Anterior cruciate ligament (ACL) tears are among the most common sports injuries. This type of injury occurs much more frequently in women than in men; the National Institute of Health states that women are 2-8 times more likely to tear this ligament depending on activity.
ACL tears are best avoided; ligaments heal slowly, and this type of injury may require surgery. Fortunately, there are training steps you can take to help prevent harm to your knee.
The ACL is one of four ligaments that connects the thigh bone to the shin bone. It stretches from the front of the tibia to the back of the femur. The ligament’s main functions are to assist in stabilizing the knee and prevent hyperextension of the joint.
Women are more likely to suffer from a torn ACL for several reasons. One is wider hips, which cause the knees to be positioned slightly inward. Women also have more laxity of the ligaments, likely do to hormonal factors. This puts the ligament at risk of being overstretched. Another risk for women is that the ligament itself and the bone notch through which it passes are smaller than in men. This leads to less sturdiness of the structure and more tension placed on it by the restrictive notch.
ACL tears occur when the femur and tibia are rotating in opposite directions. This situation is most common when an athlete lands hard, side-steps or pivots. Muscle imbalances and a weak core contribute to the likelihood of knee injury.
One of the most important muscles to consider in relation to knee angle is the gluteus medius. This muscle on the outside of the buttocks is an important part of the core group. It serves both as a hip abductor (moves the hip outward) and a stabilizer. Stabilizer muscles help keep the body aligned and steady. A strong gluteus medius will help to prevent the thigh from tilting or rotating inward upon fast movements.

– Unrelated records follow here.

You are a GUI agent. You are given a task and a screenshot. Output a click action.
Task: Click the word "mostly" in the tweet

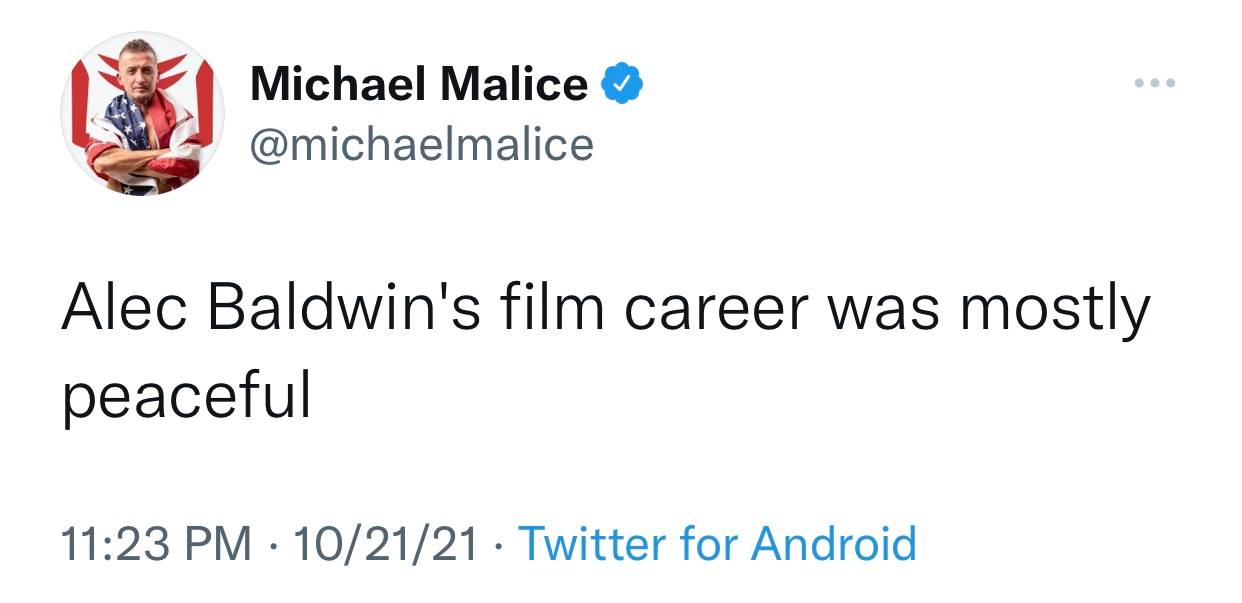tap(1055, 310)
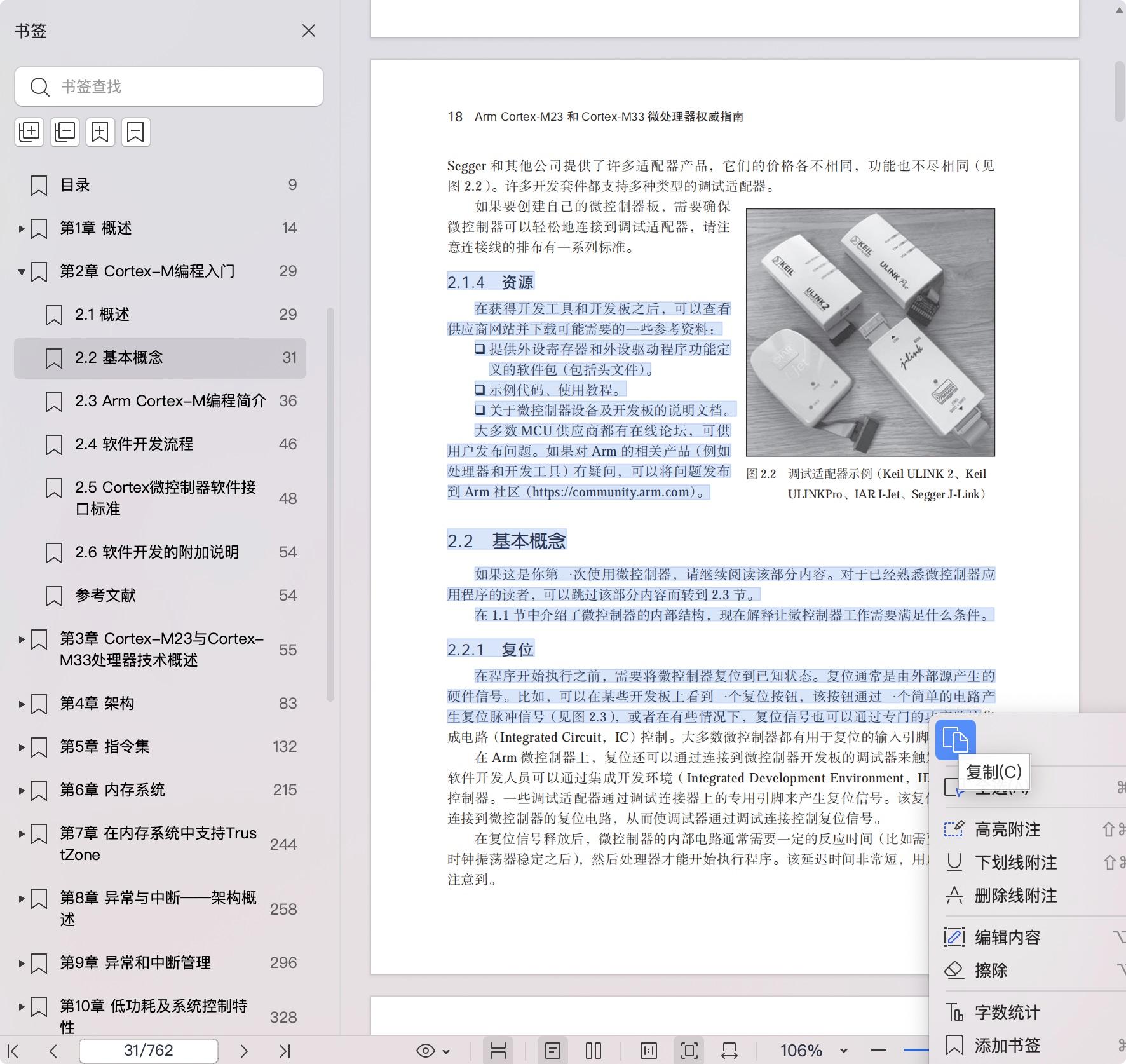Collapse the 第2章 Cortex-M编程入门 bookmark

click(x=22, y=271)
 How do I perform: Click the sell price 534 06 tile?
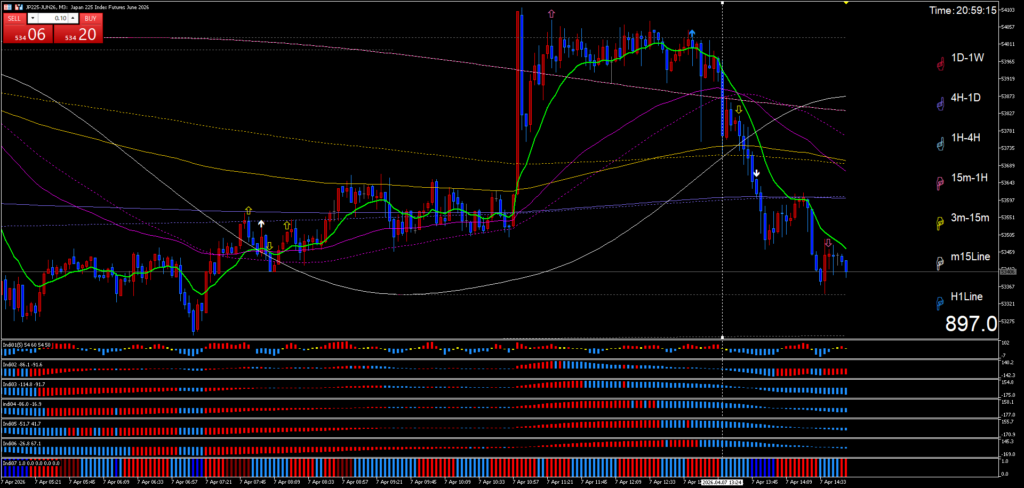tap(27, 35)
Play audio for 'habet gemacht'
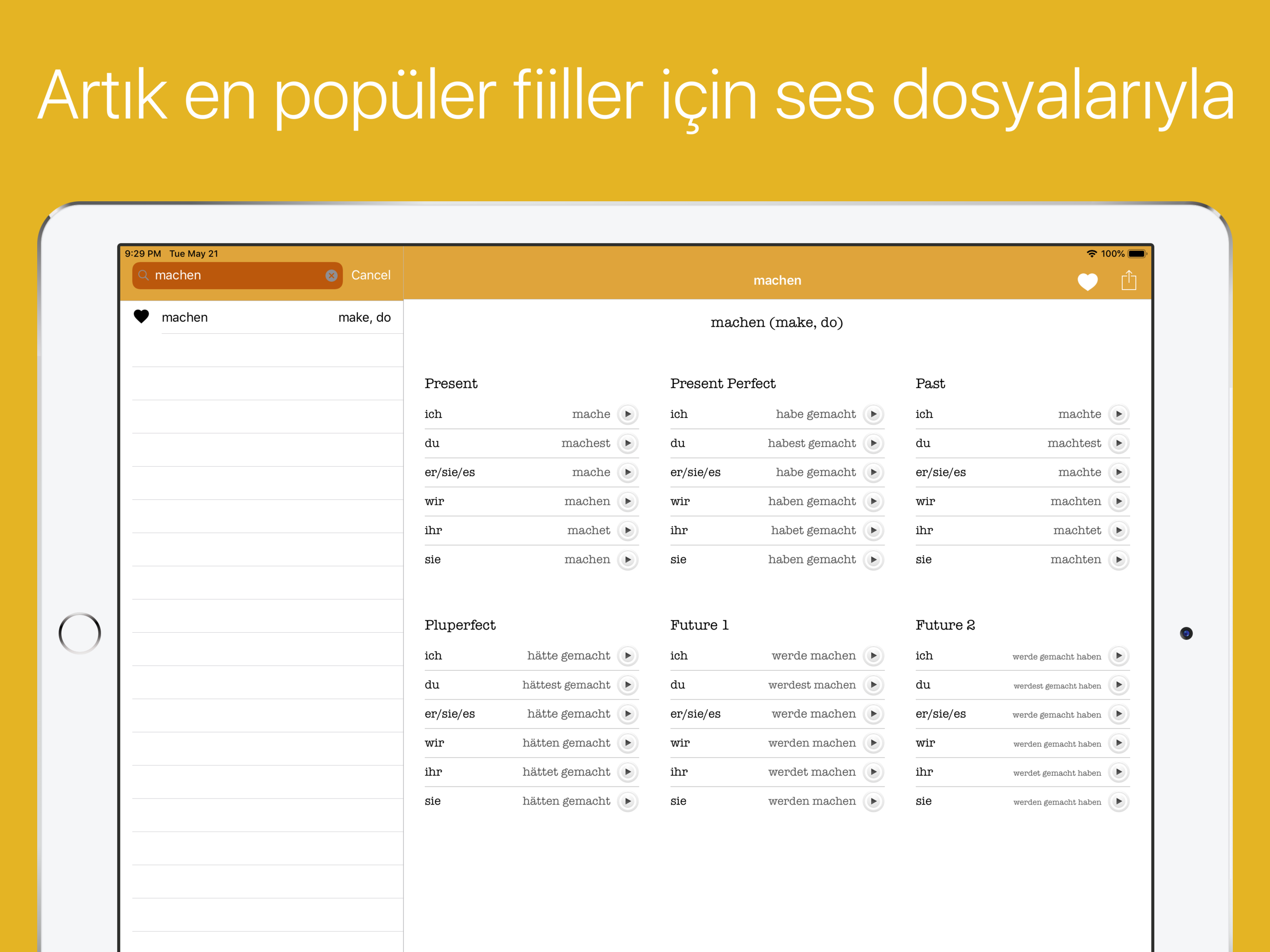 (873, 530)
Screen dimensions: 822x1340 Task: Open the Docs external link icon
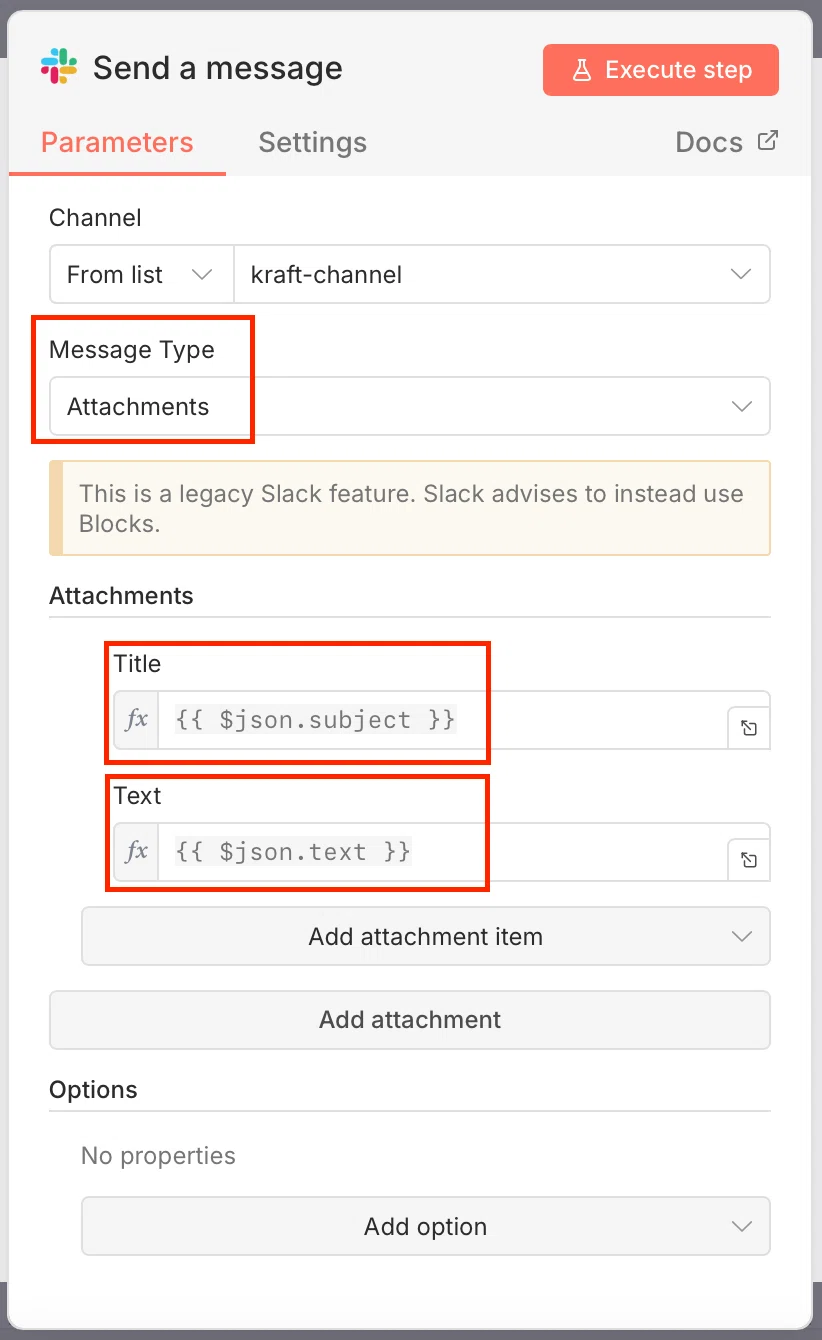tap(767, 140)
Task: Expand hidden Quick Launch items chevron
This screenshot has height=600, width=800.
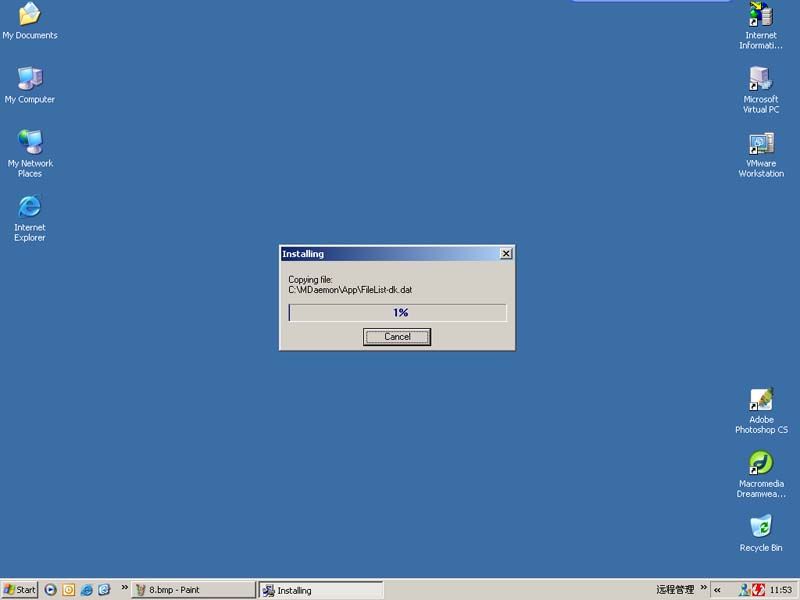Action: (x=125, y=588)
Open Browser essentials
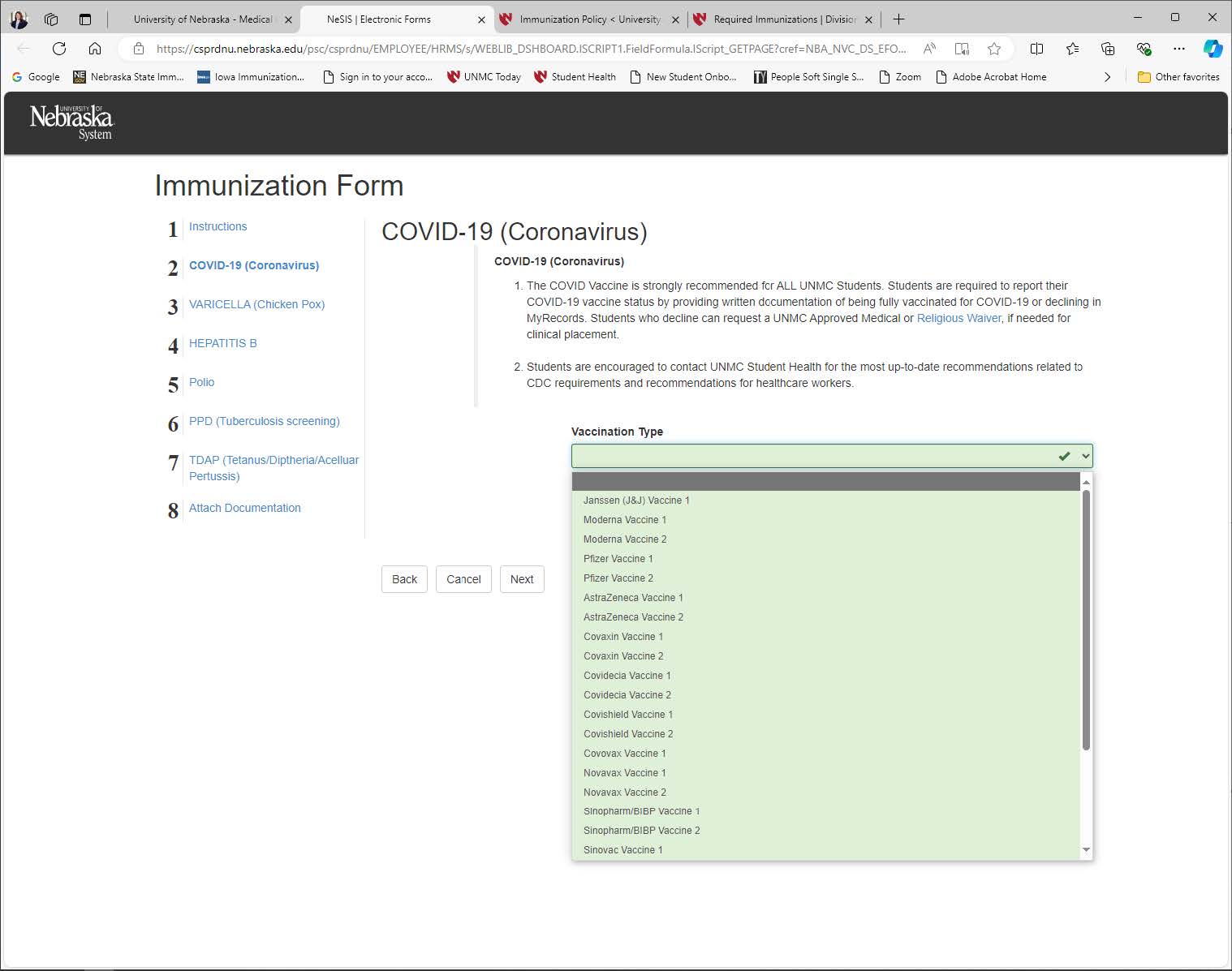Image resolution: width=1232 pixels, height=971 pixels. coord(1144,49)
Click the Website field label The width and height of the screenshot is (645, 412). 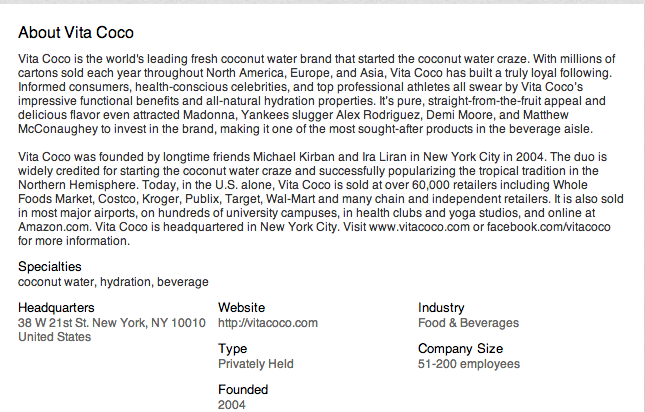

Many people are quad-dominant, meaning the muscles of the front of the thigh are stronger than the hamstrings and glutes in back. Strong, tight quads can pull up the knee, causing the leg to be straighter upon landing. This rigidity increases the risk of knee injury as the forces sustained by the knee are greater when it’s extended.
Holly Silvers, MPT (Master of Physical Therapy), has designed and implemented a training regimen to prevent the incidence of ACL injuries among athletes, specifically females. Her Prevent Injury and Enhance Performance (PEP) plan helped to reduce injury rates among 2,100 female soccer players by 88% in one study.
PEP employs a number of principles to form an effective warm-up: strength, flexibility, agility and muscle coordination. Strong muscles in the leg and core will help support the alignment of the pelvic and knee joints. Flexibility of the muscles is needed to prevent pulling on the knee. Agility training helps the athlete make fast movements with proper form and bio-mechanical efficiency. Muscle coordination – the properly-timed joint firing of muscles to action – is an important part of injury prevention. The quads and hamstrings, for example, should be engaged to support the knee when a person lands from jumping. Polymetric jumping exercises can help facilitate muscle coordination and balance.